王昊++祁紅++榮征星++崔永耀++陳紅
摘要:結合在美國學習期間和美國醫學生交流的體會,筆者比較中美兩國的醫學教育制度,總結兩國在醫學生培養方面的差異。美國醫學生培養注重醫學基礎知識、臨床經驗和交流能力的協同發展。與之相比,我國醫學生基礎知識扎實,但臨床經驗和交流能力明顯不足。筆者就此問題提出建議,以期為我國醫學院校教學改革提供一些啟示。
關鍵詞:醫學教育;醫學生;教學改革
中圖分類號:G642.0 文獻標志碼:A 文章編號:1674-9324(2014)52-0080-02
由于受歷史原因的影響,中美兩國有著不同的醫學生培養制度。美國醫學生培養制度采取“4+4”培養模式;而中國則沿用蘇聯的教育體系,醫學生培養采用5~8年學制。
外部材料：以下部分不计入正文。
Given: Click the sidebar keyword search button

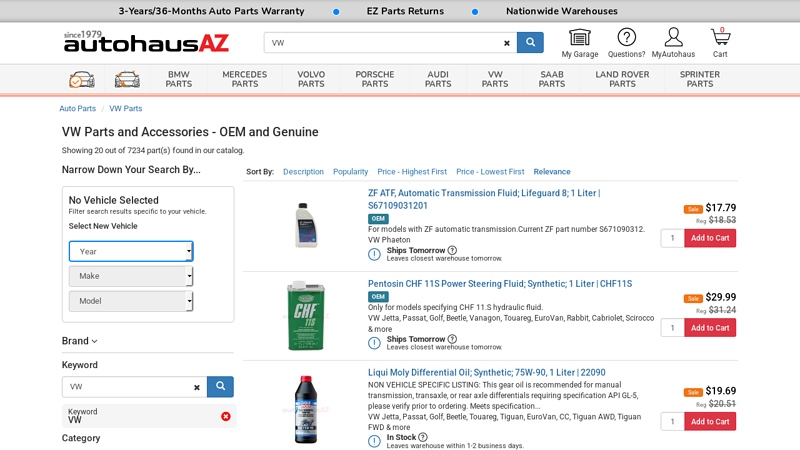Looking at the screenshot, I should pyautogui.click(x=220, y=387).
筆者有幸前往美國交流學習,對美國醫學生教育體制感觸頗深。現就中美兩國在醫學生生源、學制、培養目的、培養方法和考核標準等方面的差異展開討論,以期能夠為我國醫學生培養制度改革提供借鑒。
一、中美醫學生教育制度的差異
1.生源上的差異。美國醫學生來源于已經接受4年大學教育并且獲得數學、化學、物理和生物等專業學位的學生。醫學院的錄取標準以報考生在大學期間的成績和入學考試成績為主,同時也會參考考生的工作經驗以及社會活動經歷[1]。美國醫學生的申請標準高,每年的通過率僅為15%~20%。而我國醫學生來源于高中畢業生,通過報考相應的醫學院校并參加高等學校招生全國統一考試,考試成績合格后進入醫學院校學習。美國的醫學生在進入醫學院學習之前經過了4年的大學生活,具有一定的社會經驗并且對自己的職業規劃有較成熟的方案;而我國醫學生入學年齡相對偏小,高中畢業的他們未接觸過社會,往往是受到家庭和社會影響而考入醫學院校。大部分學生在進入醫學院校之前缺乏對醫學的了解和興趣,致使他們進入醫學院校之后學習積極性受到影響。
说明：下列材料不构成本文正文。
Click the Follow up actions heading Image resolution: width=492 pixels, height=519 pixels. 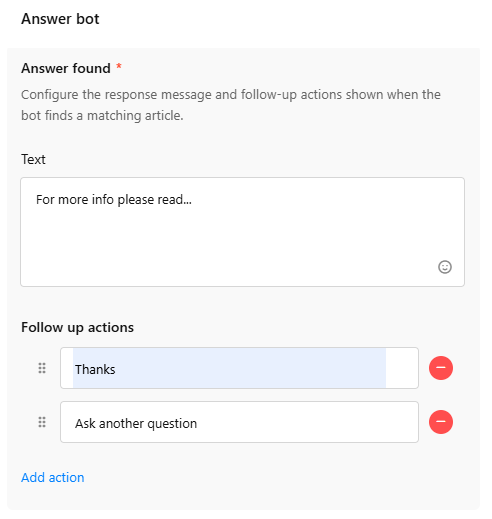77,327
2.教育時間的差異。美國醫學生培養采用“在校學習-住院醫師培訓-入職考核”的慣續培養方法。醫學院校學制為4年:第1、2年為醫學基礎教育階段,每學期要修4~5門課;第3、4年為實習階段,醫學生需要在醫院的各科輪流實習。醫學生畢業后會被分配到相應的醫院進行住院醫師培訓[2]。在美國,培養一個全科醫生至少需要11年,而培養一個專科醫生則至少需要15年。我國醫學生學制按照學位的不同分為5年制醫學學士、7年制醫學碩士和8年制醫學博士。醫學學士通常接受4年的醫學基礎知識和臨床專業知識教育以及1年的臨床實習教育;醫學碩士和博士則采取固定導師指導學習模式。與美國相比,我國培養一個醫生僅需要5年的時間。培養模式不完善導致的臨床經驗缺乏和交流能力不足已成為我國醫學生的一個顯著特征。
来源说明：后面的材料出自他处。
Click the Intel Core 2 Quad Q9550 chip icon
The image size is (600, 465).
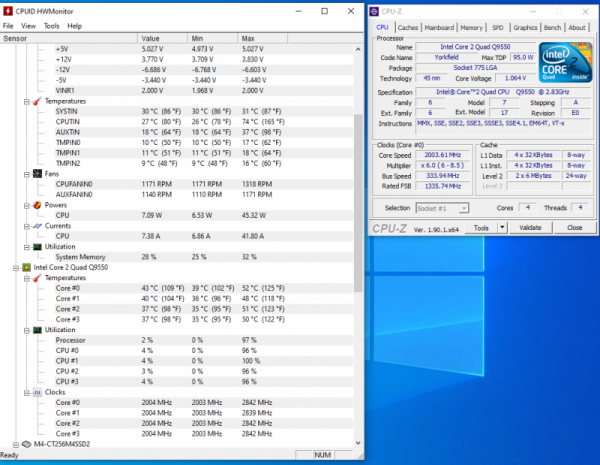pos(26,268)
3.教育目的差異。美國醫學生的教育是以醫院為導向3],以培養能夠診斷、分析、治療疾病的醫生為目的。醫學生需具備收集、分析和解決臨床問題的能力。醫學生完成住院醫師培訓并通過執業醫師資格考試后,可以作為全科醫生自己開辦社區診所。我國的醫學生教育則偏重于醫學基礎知識、基本醫療技能和科學研究能力的培養。但由于缺少足夠的臨床實習時間,醫學本科生畢業后一般不具有作為全科醫生的能力,而醫學碩士生則普遍接受專科醫生的培訓。這是我國全科醫生人數嚴重不足的一個重要原因。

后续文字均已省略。